We can try to apply induction for the complexity of $\phi$. Before applying the induction, we need to generalize our problem for arbitrary formula $\phi(z)$ with no other free variables: that is, we claim that for each formula $\phi(z)$ and $m\in\omega$ there is $P$ such that $$\forall x\exists y:(\mathbb{N},x,y)\models \phi(m) \iff \forall x\exists y \forall n\in\omega : P(x|n,y|n).$$
Now we will prove our generalized statement by induction for $\phi(z)$. For convenience we write $\phi(z)$ as $\phi(x,y,z)$, where $x$ and $y$ are sequence of natural numbers (possibly of finite or infinite length).
If every quantifier appears in $\phi$ is bounded, simply let $$P_{\phi,m} = \{(s,t) \mid \operatorname{lt}(s)\ge N \land \operatorname{lt}(t)\ge N \to \phi(s,t,m)\}.$$ Where $\operatorname{lt}(s)$ is the length of $s$ and $N$ is the largest number between the value of terms bounding a quantifier of $\phi$. You can see that $P_{\phi,m}$, as a subset of $\omega\times\omega$, is recursive and satisfies our condition. Moreover, $P_{\phi,m}$ is uniform with respect to $m$ and $\phi$ in sense that the we can effectively compute the index of $P_{\phi,m}$ from $\phi$ and $m$. (This fact will be used in later.)
The inductive step is not difficult if we do not consider any unbounded quantifier. Now assume that $\phi(x,y,z,w)$ satisfies our statement. We will prove $\exists w \phi(x,y,z,w)$ also satisfy our statement.
Assume that we have recursive $P_{\phi,m,k}$ for each $\phi$ and $m,k\in\omega$. We tempt to take $P_{\exists w\phi, m} = \bigcup_k P_{\phi,m,k}$. The problem is the result need not be recursive. So we will make a trick: we will code an information of $k$ into $y$!

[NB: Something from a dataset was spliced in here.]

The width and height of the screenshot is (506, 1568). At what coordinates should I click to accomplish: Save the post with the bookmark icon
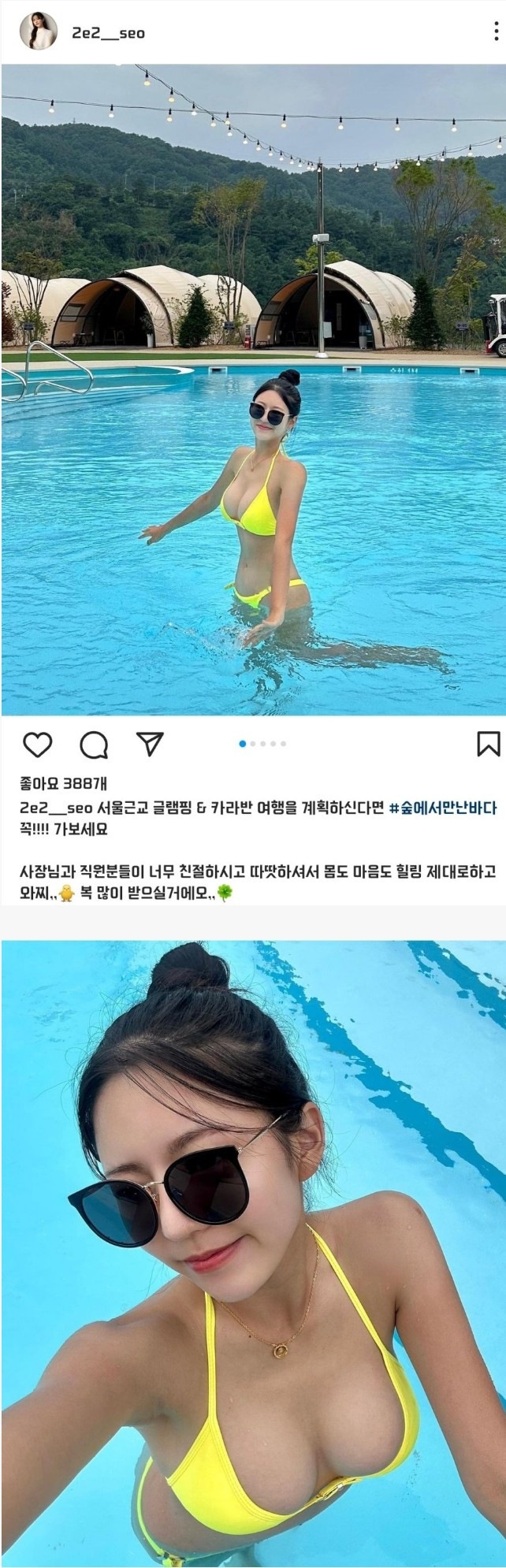tap(488, 744)
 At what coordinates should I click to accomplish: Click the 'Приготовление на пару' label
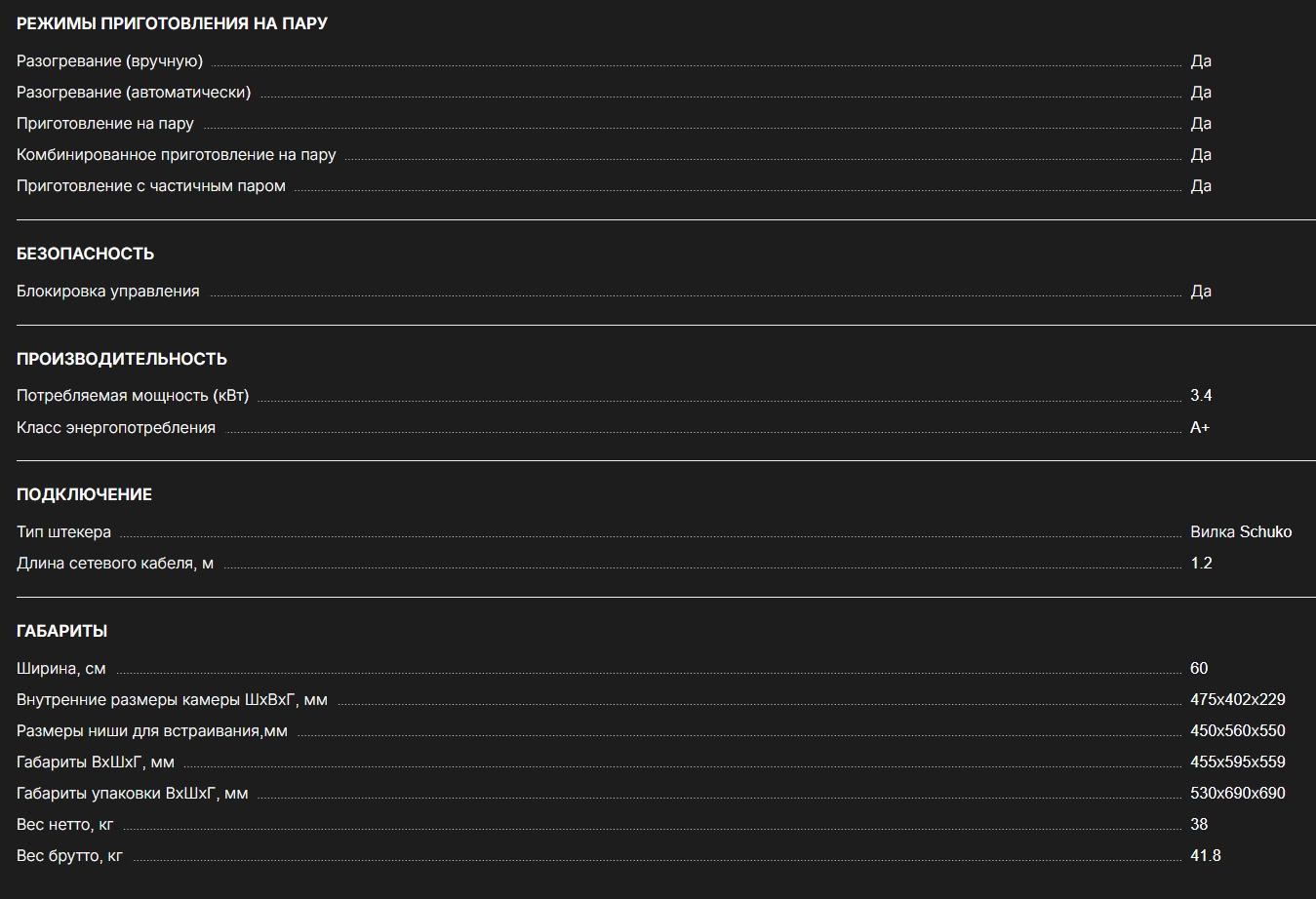(x=105, y=124)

To motivate the proof, observe that $\forall x\exists y : \mathbb{N}\models \exists w \phi(x,y,m,w)$ iff $$\forall x\exists y \exists k\in\omega\forall n\in\omega : P_{\phi,m,k}(x|n,y'|n).$$ If we take $y'$ as $y'(0)=k$ and $y'(j+1)=y(j)$ then we can see $$\forall n\in\omega P_{\phi,m,k}(x|n,y|n) \iff \forall n\in\omega P_{\phi',m,y'(0)}(x|n,y|n).$$ Here $\phi'$ is obtained by replacing all occurrence of $y(v)$ by $y(Sv)$. From this, we can guess the set $$P_{\exists w\phi(w),m}:= \{(s,t) \mid (s,t_0) \in P_{\phi',m,t(0)}\}$$ may work for $t_0(i):= t(i+1)$.